◆ **Data in this exercise**:
>>>>>
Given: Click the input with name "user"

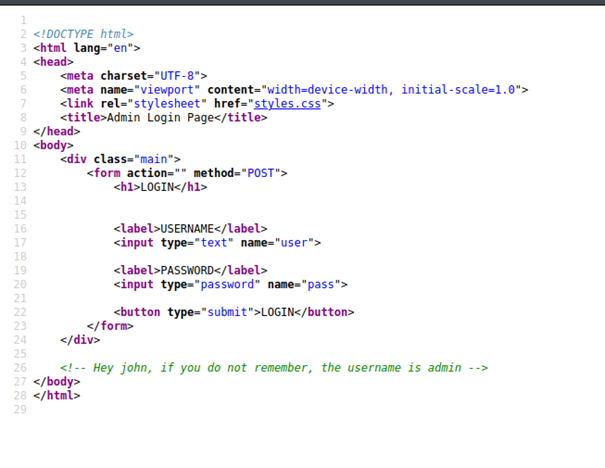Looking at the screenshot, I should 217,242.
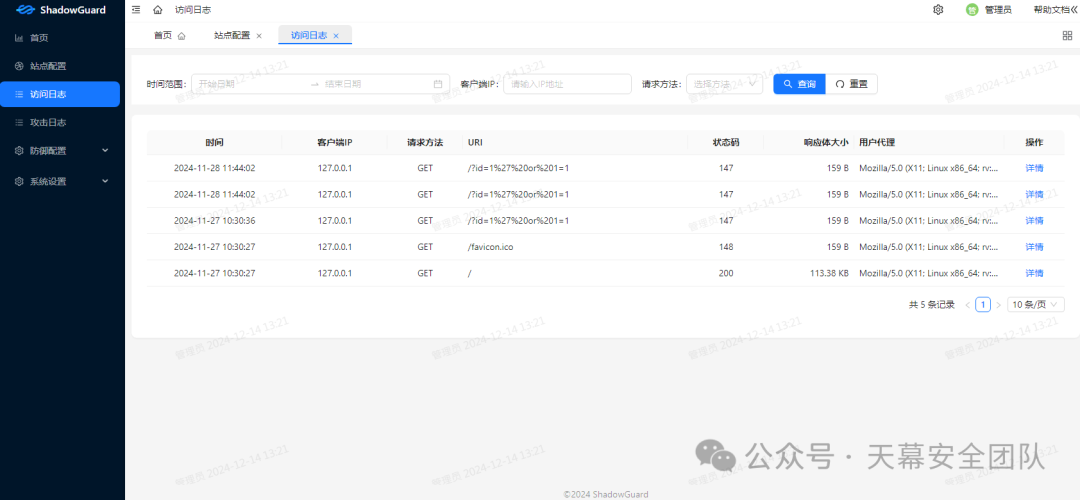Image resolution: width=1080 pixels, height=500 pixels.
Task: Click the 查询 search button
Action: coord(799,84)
<<<<<
>>>>>
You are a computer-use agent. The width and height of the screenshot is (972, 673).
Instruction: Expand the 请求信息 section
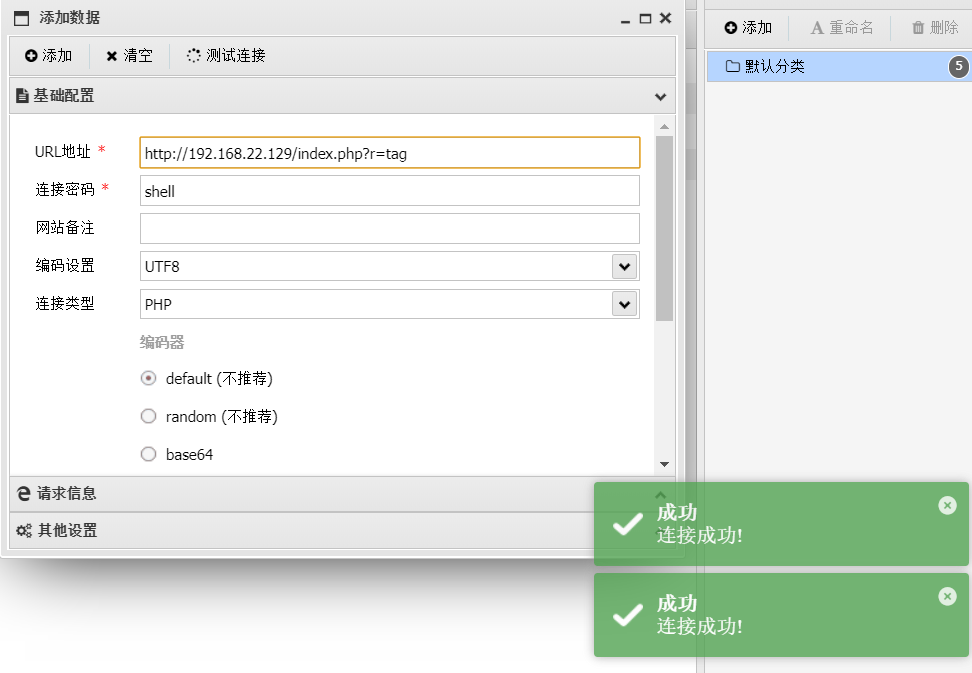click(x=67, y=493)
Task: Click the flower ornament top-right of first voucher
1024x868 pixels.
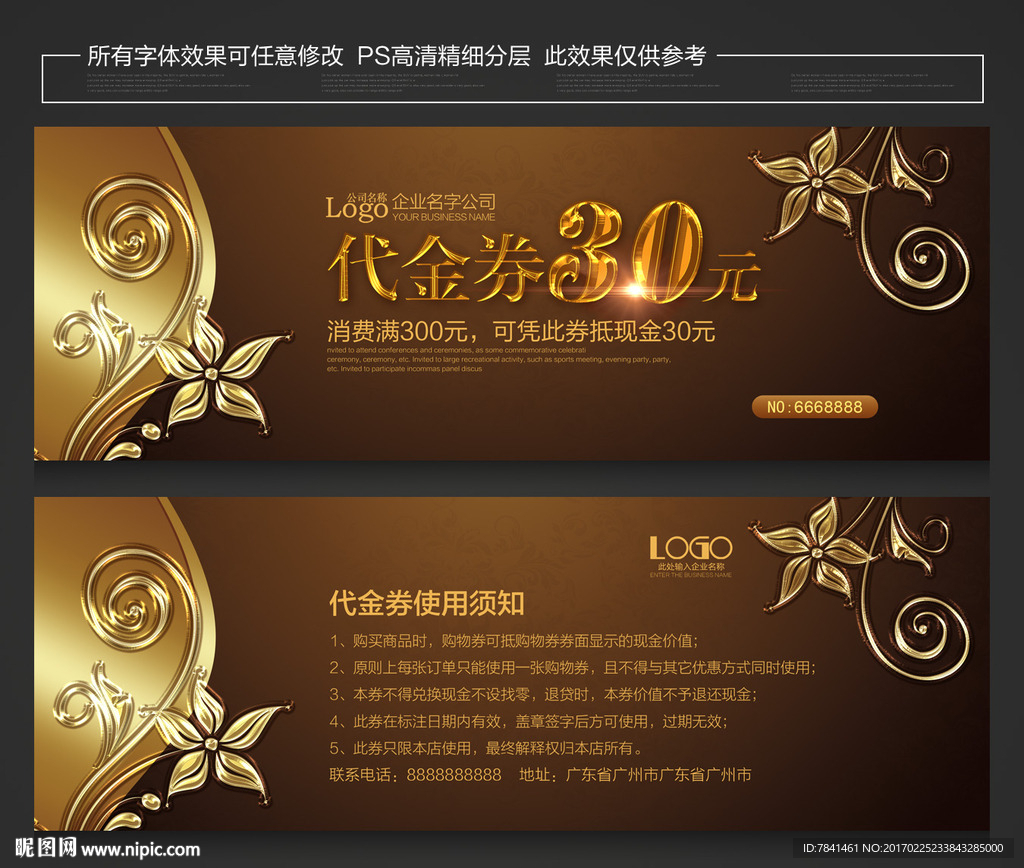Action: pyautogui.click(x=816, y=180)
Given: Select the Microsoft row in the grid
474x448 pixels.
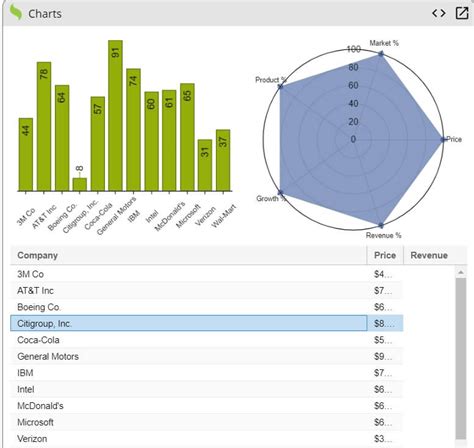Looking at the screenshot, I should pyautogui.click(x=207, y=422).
<<<<<
>>>>>
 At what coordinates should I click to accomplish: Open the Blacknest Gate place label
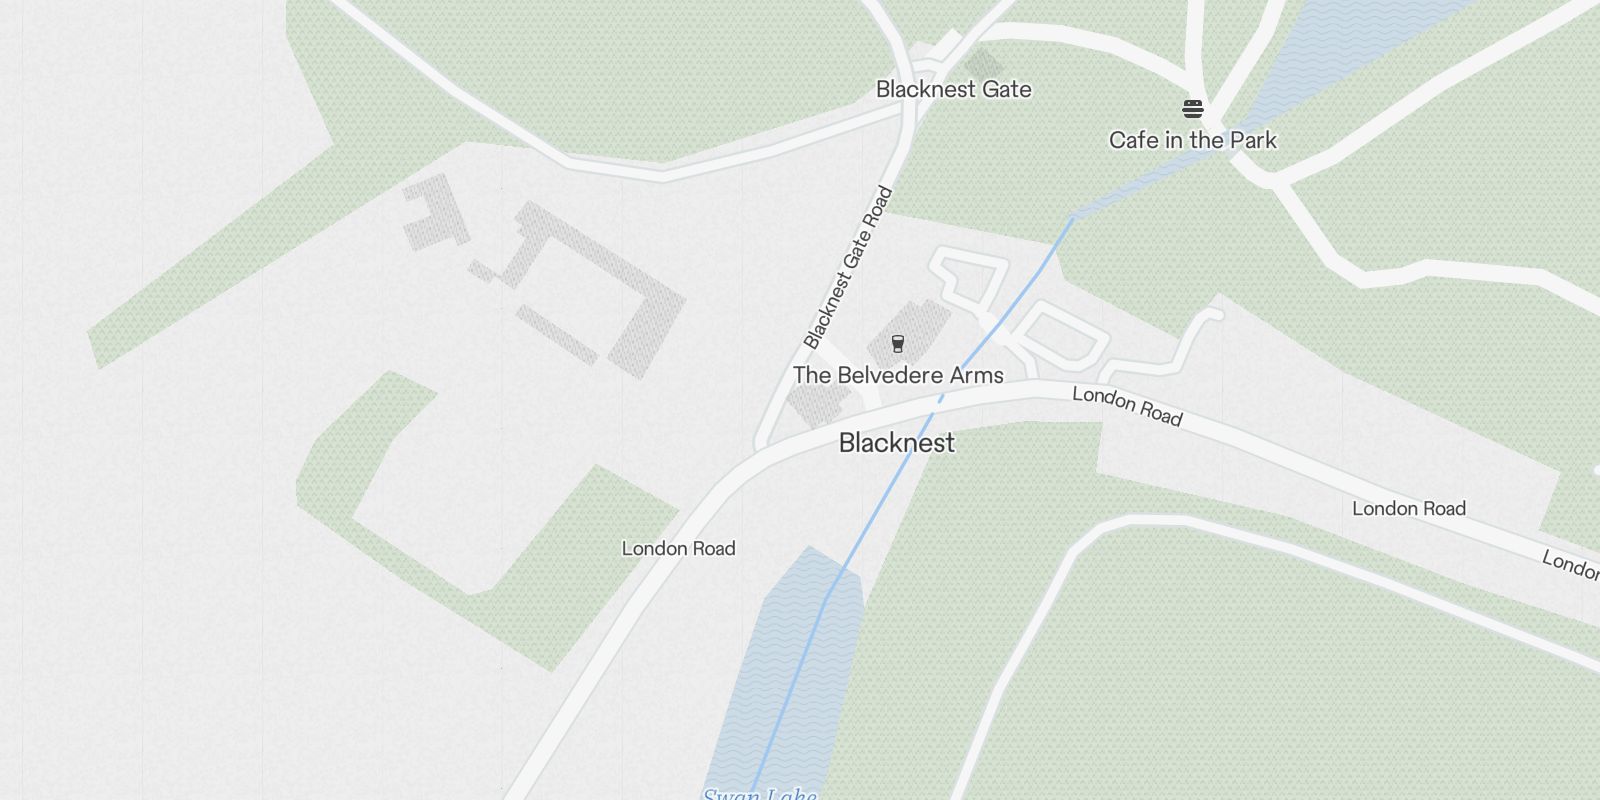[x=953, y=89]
<<<<<
◆ **What you will do**:
Every line above between the one containing "Instruction: Expand the 请求信息 section" and the one containing "Given: Select the Microsoft row in the grid", those two included, is to be printed exactly. No pictures go into the copy.

◆ **Finished task**:
Instruction: Expand the 请求信息 section
click(x=67, y=493)
Task: Click the flower ornament top-right of first voucher
1024x868 pixels.
Action: pyautogui.click(x=816, y=180)
Given: Select the Microsoft row in the grid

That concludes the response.